Banks see record low interest margins
Published: 11 May. 2015, 20:57
The NIM recorded 1.63 percent for the first three months of the year, even lower than 1.72 percent, the previous record in 2009, when the Korean financial industry was hit hard by the global financial crisis.
The NIM hit a record low since its downward path began in 2010, when banks’ loan-deposit margin began to fall, the report said.
Banks’ total first-quarter earnings jumped 61.7 percent from a year earlier due to non-interest incomes, thanks largely to rallying stock prices.
Combined net profit for domestic lenders stood at 2.1 trillion won ($1.9 billion) in the period from January to March, compared to 1.3 trillion won the previous year, data showed.

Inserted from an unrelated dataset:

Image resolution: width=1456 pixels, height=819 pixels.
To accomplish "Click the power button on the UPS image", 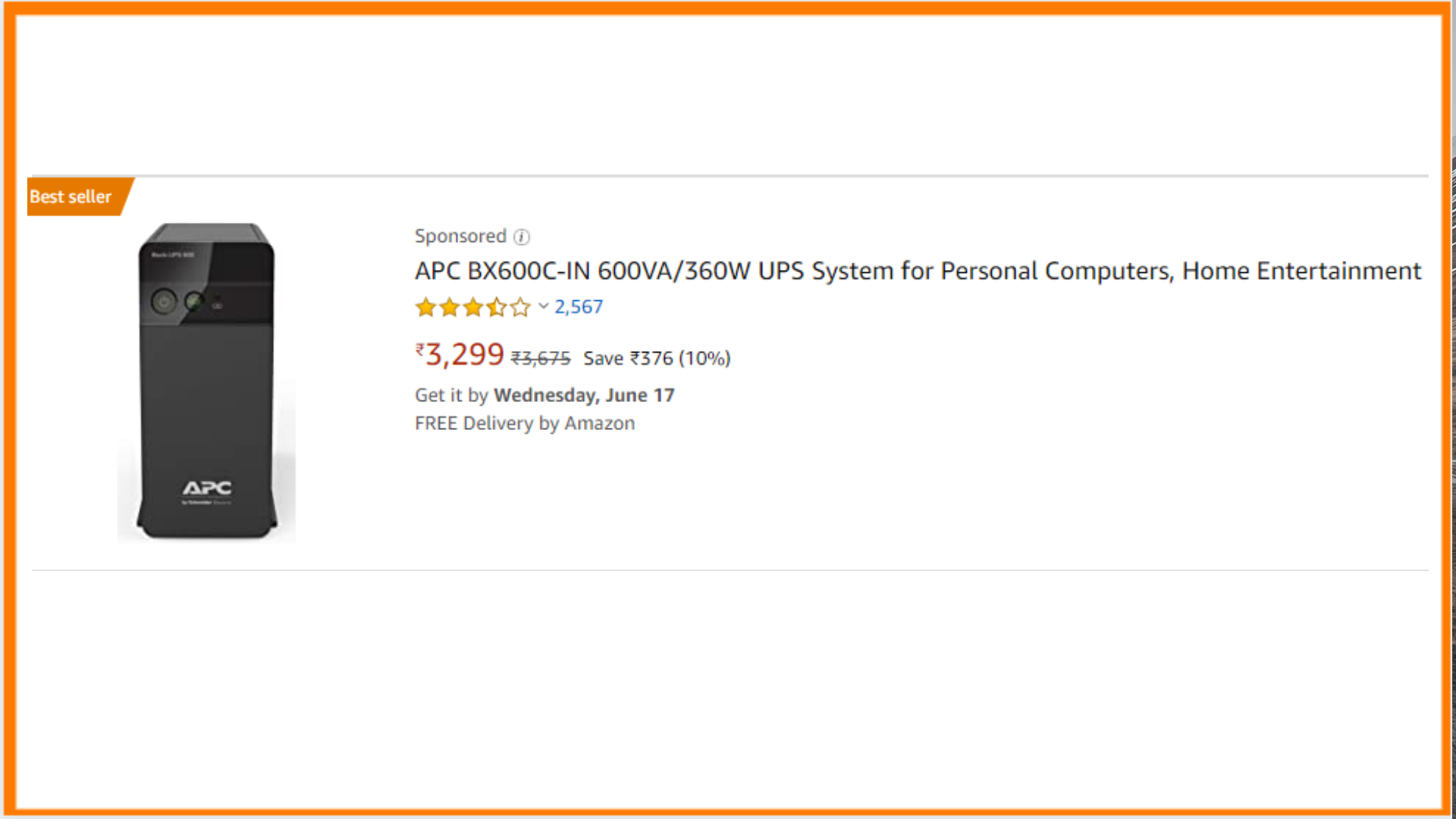I will click(164, 302).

That improvement came as their non-interest income recorded 1.8 trillion won, more than three times the 500 billion won from a year earlier, the FSS said.
The increase mostly resulted from a rise in securities-related income and gains arising from extraordinary factors such as income tax refunds, the report explained.
However, interest incomes declined 3 percent to 8.3 trillion won year-on-year, marking a second consecutive on-quarter drop amid the lowest-ever interest rate trend.
The return on assets, another significant measure of banks’ profitability, stood at 0.4 percent in the first quarter, up 0.12 percentage points from a year earlier, the watchdog said.
Non-operating income came to 651.9 billion won, up 280 percent from a year earlier, which mostly resulted from a slight increase in income from equity investments in subsidiaries, as well as one-off gains arising from income tax refunds and from companies’ payments of accumulated interest delayed by lawsuits, it said.